The production is, as expected from Jack Antonoff, wonderfully simple, and the music sounds completely natural, with no unnecessary bells and whistles: just Clairo’s excellent songwriting with acoustic guitars, lush pianos and strings and her hushed harmonies.
Her debut album, Immunity, was a departure from this bedroom pop sound, with some great indie-pop songs and, once again, Clairo has shaken things up again with Sling. It was fun and insanely catchy and currently has 244,663,081 plays on Spotify. On the cover of Sling, Clairo is cuddling her dog and this picture sums up the cosiness and loveliness of her most intimate project yet.Ĭlairo started making music when she was 13 and became loved after releasing ‘ Pretty Girl‘ in 2017, a song and video she made in her bedroom. “I never let anybody in / somehow you got under my skin,” she sings on catchy, upbeat swooner “North.” But if Immunity’s proof of anything, it’s that it's ready to let everyone in all at once.George Ward gives a review of Clairo’s latest album, Sling. Which are things I don’t always feel, but listening to those songs make me want to dance around my room about how happy I am that I see the world this way and that women are beautiful.” You’re not having to change the pronouns to make it about yourself,” she told I-D in an interview in May. But it was important for me to repurpose that sadness in a way to create space for me and other people who were also going through it… by singing a song that’s made for that and not made for a straight couple. “When you’re discovering your sexuality, it can be a really hard, sad, lonely process. But even with all that going on, at a famously universally confusing stage of life, Clairo’s emerged from it all with self-assurance and lucidity, ready to celebrate and share even the trickiest parts of it.
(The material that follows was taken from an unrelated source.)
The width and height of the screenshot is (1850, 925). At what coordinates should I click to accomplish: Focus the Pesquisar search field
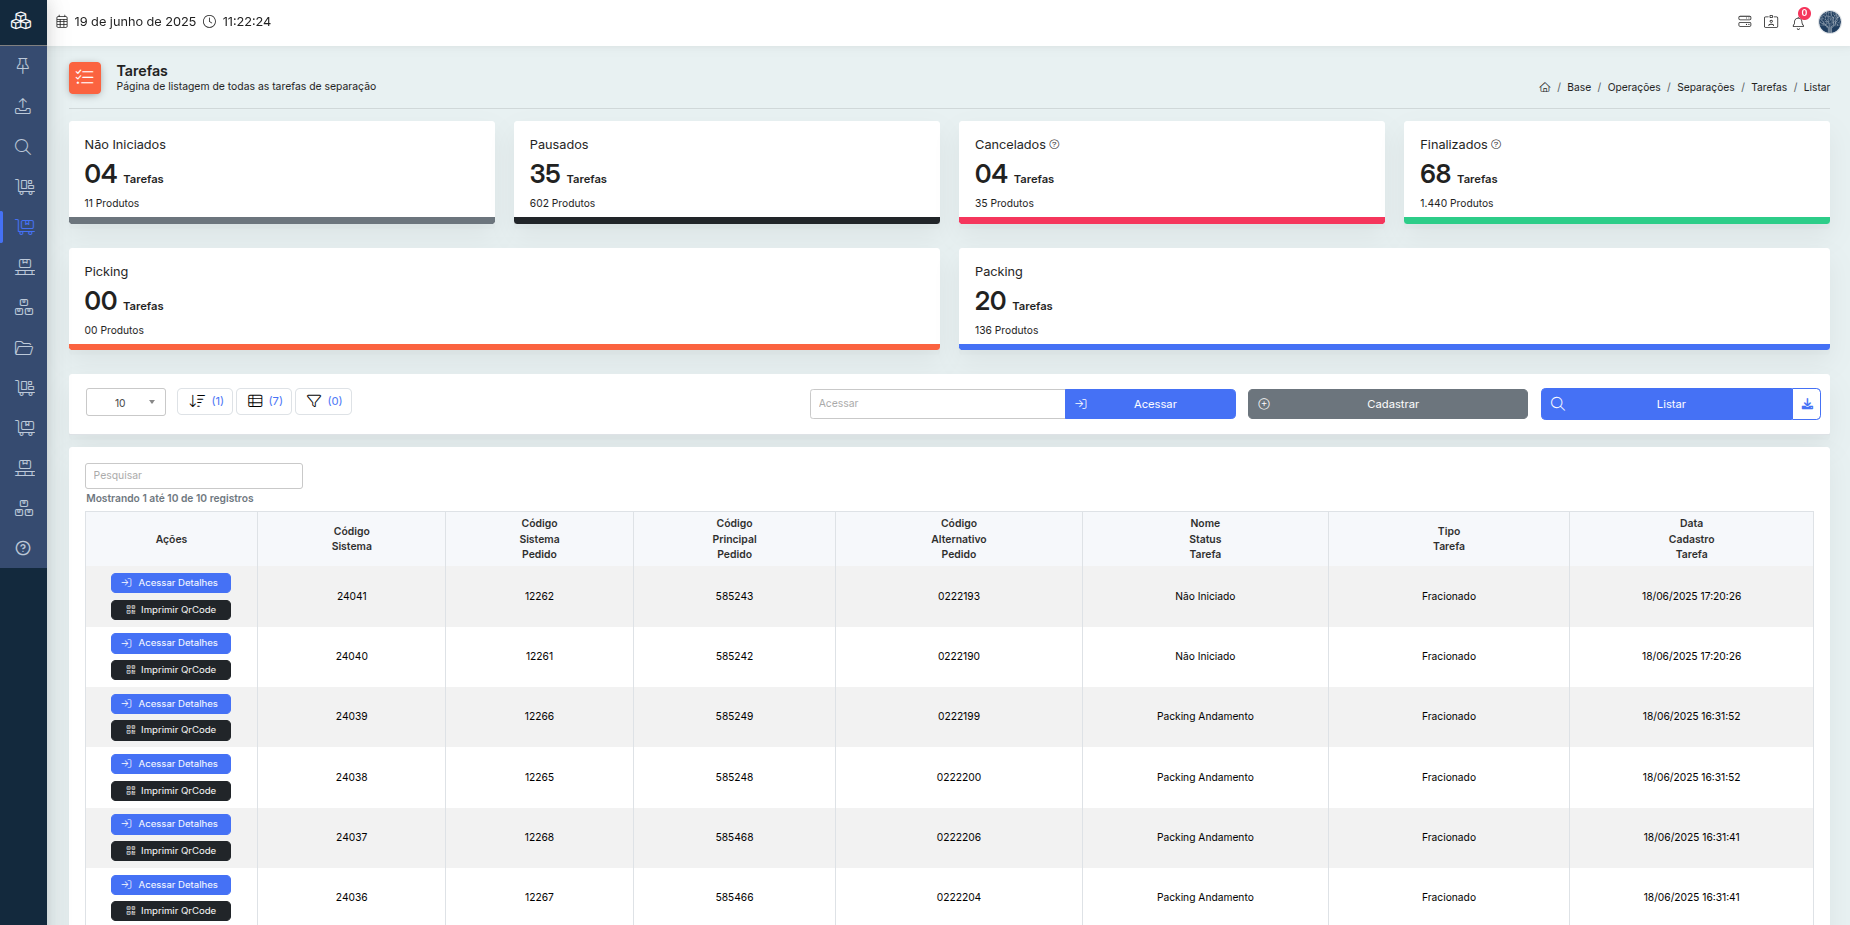[x=194, y=476]
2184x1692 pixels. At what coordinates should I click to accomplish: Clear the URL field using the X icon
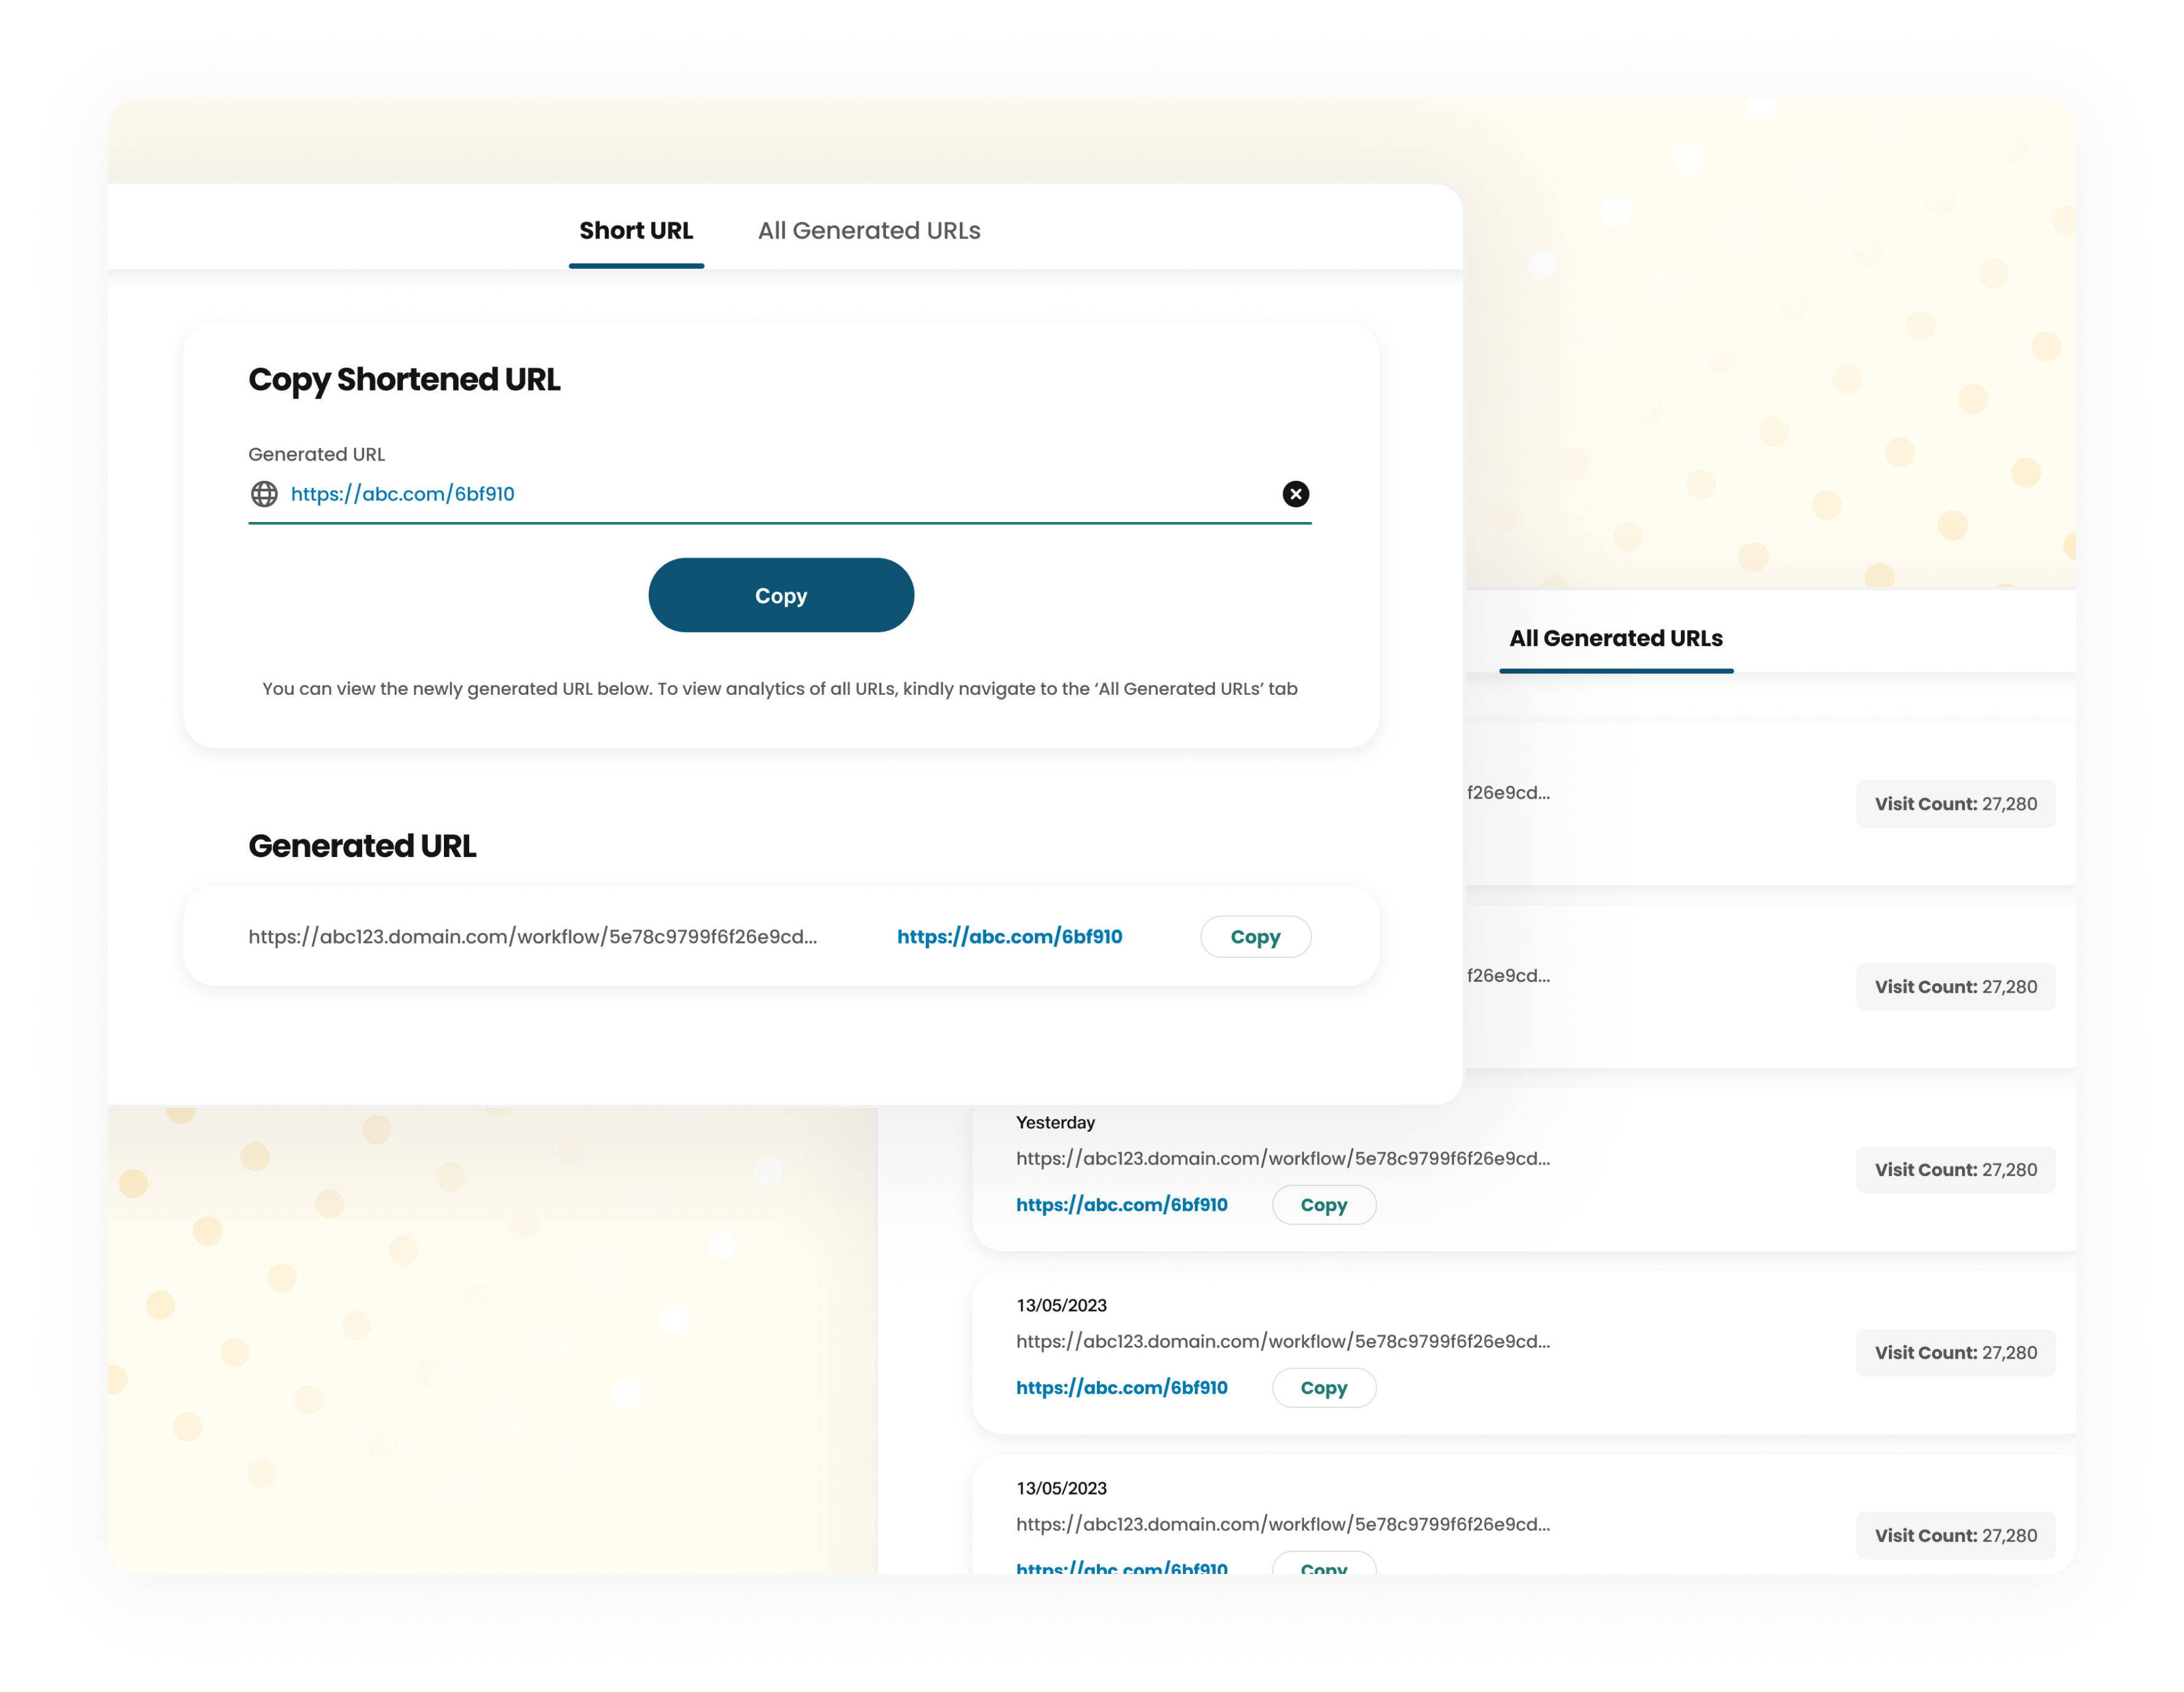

Between being pined after by major labels, gaining over a million instagram followers, managing the demands of touring with juvenile rheumatoid arthritis, publicly coming out (“I'm still not really sure what my sexuality is, but I do know that it's not straight," she told Out), and facing a wave of criticism regarding the validity of her success, it’s safe to say she's been through it. In between her “Pretty Girl” days and Immunity, Clairo was thrust into a forced self-actualization process at a break-neck speed. And while that carries with its own narrative, its own beauty, it makes it all the more jarring that every word out of Claire Cottrill's mouth on Immunity is crystal clear.
It’s a stylistic choice as close as you can get to those adolescent moments you wished you were invisible. In her earliest recordings (singles like “Get With U” and “2 Hold U”), dreamy synth lines and muddy percussion cloud the atmosphere and her voice falls into the background, often reduced to an unintelligible whisper. Two years later, she’s releasing her Rostam Batmanglij-produced debut on FADER Label due out August 2. In 2017, after about 3 years of putting her home recordings on the internet, the homemade video for her song “Pretty Girl” - which is now up to over 36 million views - went viral basically over night. At just 20 years old, even before releasing her debut album, Clairo’s already had the kind of career that most teens making pop songs in their home and putting them on the internet could only dream of.